Philemon 1 – 21

Luke 14. 25 – 33

Fr Alex

 

It’s rather a strange sales pitch for a leader, isn’t it?  “Want to be my disciples, do you?  Well then, learn to hate your family, give up all your possessions, and get ready for a nasty death!”

It’s quite different from the way modern leaders advertise themselves – like in the leadership election we’re going through at the moment.  It’s far better to tell people what they want to hear – not the grim truth about the situation.

But of course Jesus doesn’t tell people want they want to hear.  He tells them what they need to hear.

And he gives them, in today’s reading, two dire warnings about what will happen if they don’t listen to him, and change their ways.

The first is a story about the building of a tower.  The great building project of the time was the temple in Jerusalem, which Herod and his descendants were enlarging and beautifying on a massive scale.

But Jesus has already warned, in the last chapter, that God has abandoned his house.  Jesus is the new temple – the place where God can be found – not in a temple of stones built to the glory of those who build it.

And of course, just a few years later, this great temple would be destroyed, as Jesus foretold – and that glory will be turned to shame.

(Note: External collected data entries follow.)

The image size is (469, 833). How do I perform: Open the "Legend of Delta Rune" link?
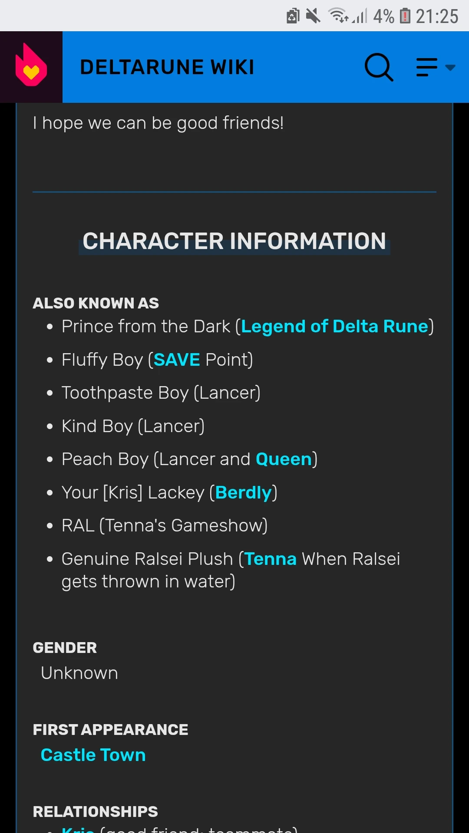334,326
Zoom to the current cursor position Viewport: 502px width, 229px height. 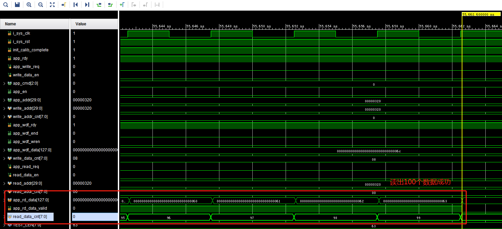point(64,5)
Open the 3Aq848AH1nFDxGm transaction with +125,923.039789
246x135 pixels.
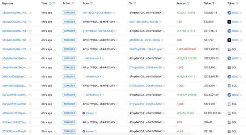[x=15, y=58]
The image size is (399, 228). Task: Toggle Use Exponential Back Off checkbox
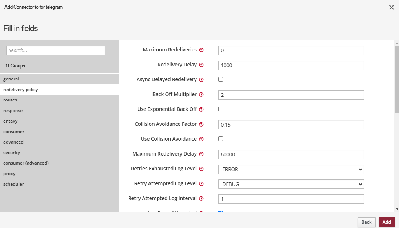220,109
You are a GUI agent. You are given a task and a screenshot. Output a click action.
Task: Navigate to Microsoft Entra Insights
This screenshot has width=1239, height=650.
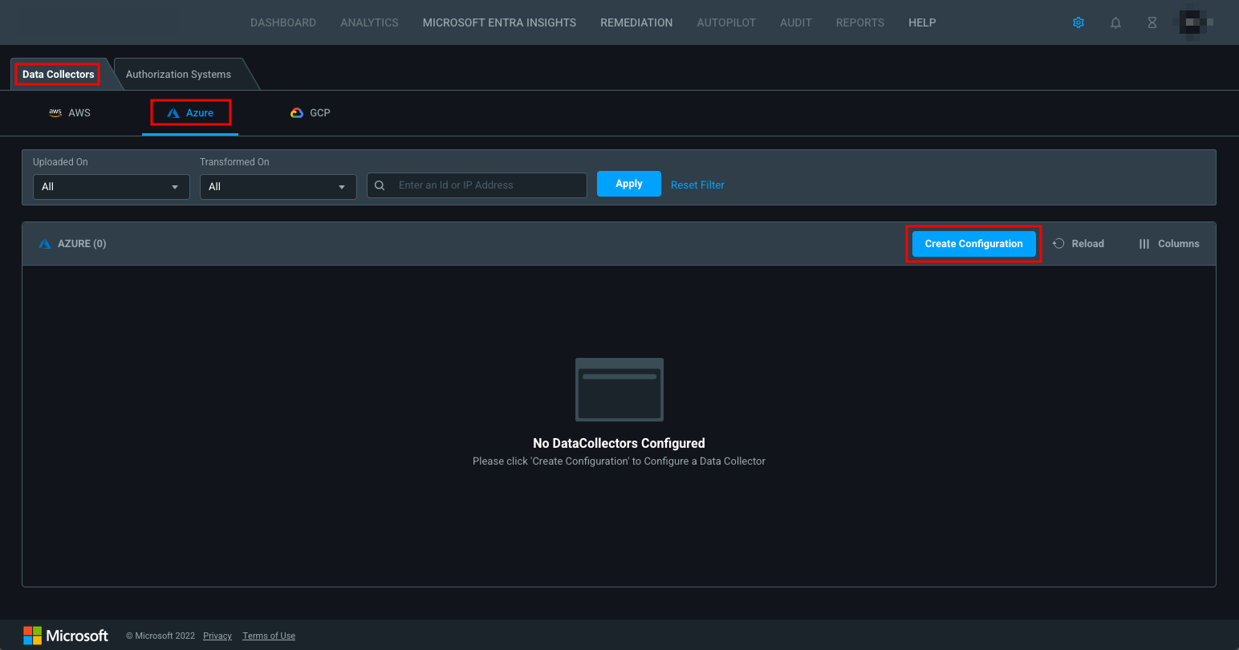coord(499,22)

The second story about the war-like king is connected.  Throughout the Gospels, we see the crowds, and even the disciples, trying to make Jesus their king.  To make him into the kind of military messiah they wanted, who would fight and overthrow the Roman rulers.

They want a fight.  But Jesus warns them again – if only they knew the vast number of enemies lined up against them, they would surely sue for peace, and not continue the fight.

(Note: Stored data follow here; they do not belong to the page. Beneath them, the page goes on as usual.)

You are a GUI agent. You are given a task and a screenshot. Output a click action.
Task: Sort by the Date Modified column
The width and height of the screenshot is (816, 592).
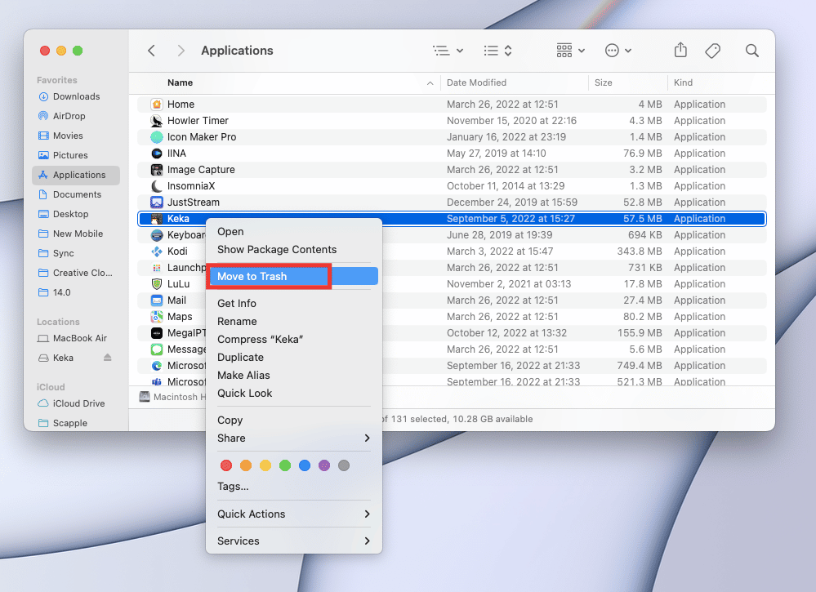pos(476,82)
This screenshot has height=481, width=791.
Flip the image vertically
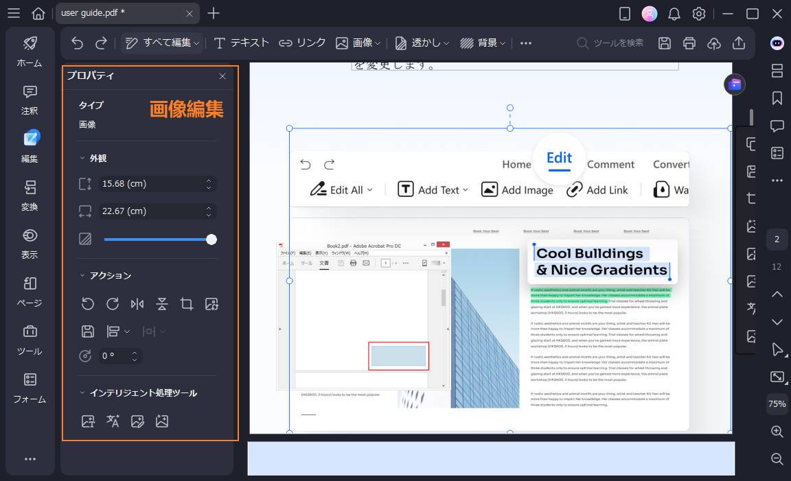pyautogui.click(x=162, y=303)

And again, he’s right – the Jewish rebellion that follows is brutally crushed, and Jerusalem is destroyed.

These people are fixated on temporal things – their glorious buildings, their ancestral possessions – and they’re blinded to the one eternal thing that can give them the true freedom – Jesus himself.

In other words, they’re held captive by the things that possess them.  And I think that’s the way to approach Jesus’ strange and difficult words about hating our family, and even our own lives, and giving up all our possessions.

It’s not really a case of ‘how much do you hate all these things?’ as it first appears.  But rather, ‘how much do you love me?’  How much does our love for Christ and one another go beyond the limits of family boundaries, love of self, and love of possessions?

There’s a hint of what this might look like in our first reading, from Philemon.

Look at the way Paul addresses his fellow Christians – “our sister”, “my brother.”  Onesimus he talks of as “my child” – even to the point of saying that they should welcome him as if he were Paul himself – as a “beloved brother” – in the flesh, as well as in Lord.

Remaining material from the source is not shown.